## EXERCISE REQUIREMENTS
Extend the report on Monday's oil prices, picking up after its final sentence.

## EXERCISE PASSAGE
::::::::

By Adedapo Adesanya
Oil prices rose on Monday as tight global supplies outweighed worries that demand would be pressured by a flare-up in COVID-19 cases in Beijing and more interest rate hikes.
Brent crude rose 26 cents or 0.23 per cent to settle at $122.27 a barrel and the United States West Texas Intermediate crude rose 25 cents or 0.22 per cent to settle at $120.93 a barrel.
The market was bullish yesterday as oil supplies are tight, with the Organisation of the Petroleum Exporting Countries (OPEC) and allies unable to fully deliver on the pledged output increases because of a lack of capacity in many producers.
This is happening as the US and the European Union (EU) have announced sanctions on Russian energy following its February invasion of Ukraine.
Unrest in Libya has also slashed output, supporting prices.
In the latest from the African state, a blockade of Libyan oil output by groups aligned with forces in the east of the country expanded last week with the closure of two more export terminals, a threat to close another, and reduced production at a major field.
Last Thursday exports were halted at the ports of Ras Lanuf and Es Sider and a day after, a group urged the closure of Hariga port. Engineers at Sarir field said production had been reduced.

::::::::

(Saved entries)
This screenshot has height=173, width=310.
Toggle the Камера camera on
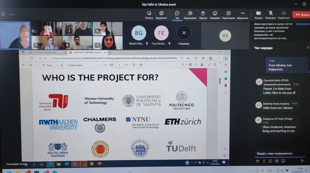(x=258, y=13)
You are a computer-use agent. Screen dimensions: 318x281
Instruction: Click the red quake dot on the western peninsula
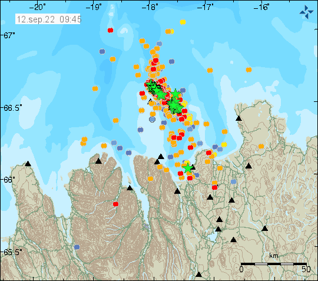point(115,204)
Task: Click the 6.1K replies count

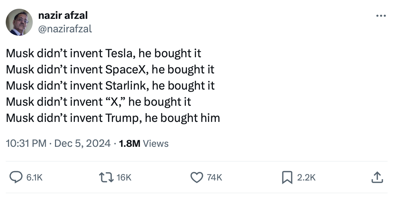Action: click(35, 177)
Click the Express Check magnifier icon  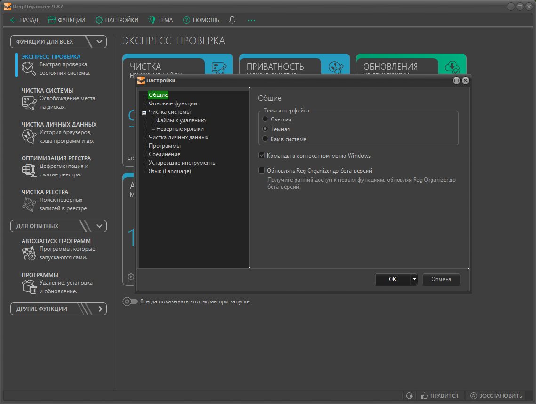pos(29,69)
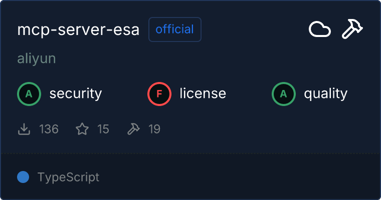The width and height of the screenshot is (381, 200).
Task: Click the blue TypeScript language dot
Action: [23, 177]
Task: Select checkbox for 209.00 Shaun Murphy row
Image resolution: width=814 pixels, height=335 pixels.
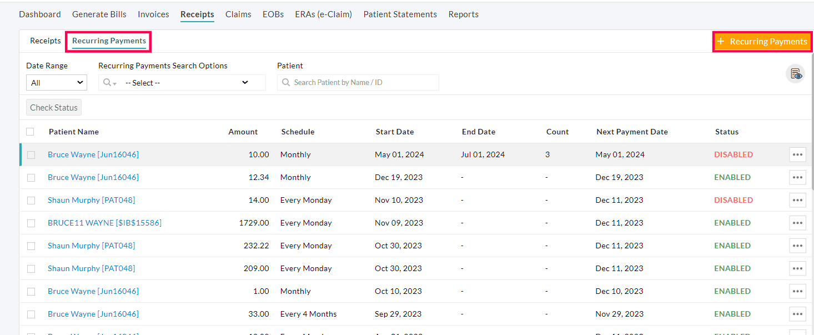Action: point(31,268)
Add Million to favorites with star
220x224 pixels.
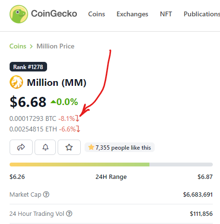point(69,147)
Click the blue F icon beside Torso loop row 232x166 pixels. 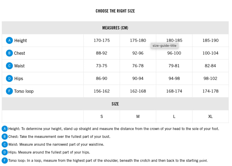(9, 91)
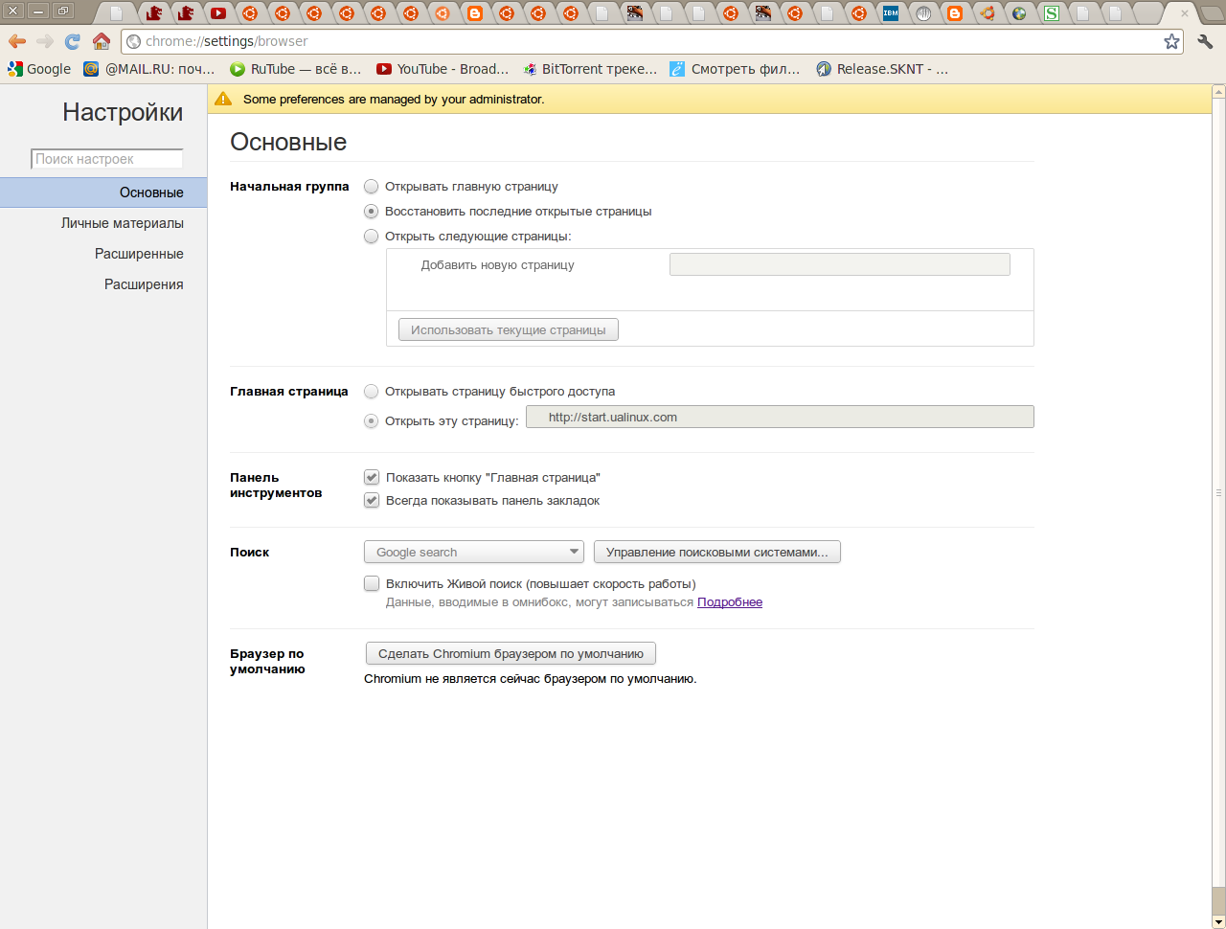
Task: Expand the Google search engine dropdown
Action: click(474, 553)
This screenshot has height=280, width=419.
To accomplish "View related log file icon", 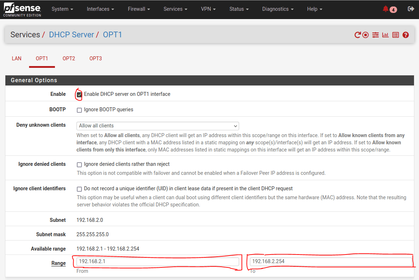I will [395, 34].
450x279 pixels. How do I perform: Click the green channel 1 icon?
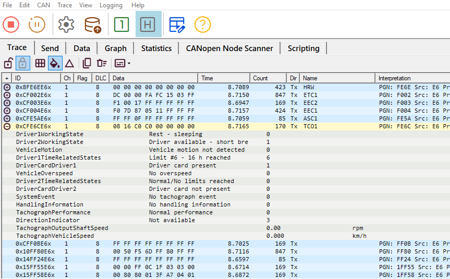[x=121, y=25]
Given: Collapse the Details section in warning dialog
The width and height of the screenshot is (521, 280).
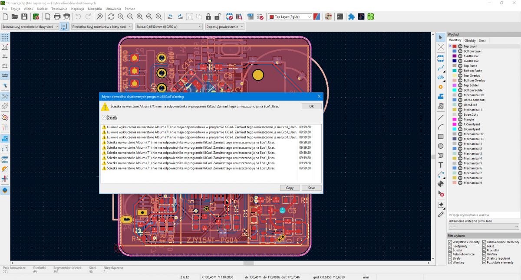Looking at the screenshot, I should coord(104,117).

::::::::

## REPLY TO THE TASK
Previous periods of political tension in Libya have frequently involved shutdowns of oil output or exports by various forces.
On the demand end, the parts of China imposed a new lockdown restriction and announced a round of mass testing for millions of residents.
China’s zero-COVID policy with immediate partial lockdowns to halt the spread of the virus and mass testing for millions of residents will spook the market.
Concern about further rate hikes in the world’s largest oil producer heightened by Friday’s US inflation data showing the consumer price index rose 8.6 per cent last month, also pressured oil lower.
In Europe, a familiar source eased any worries of an interest rate hike on Monday, saying that European Central Bank interest rate hikes were not the right way to curb surging price rises.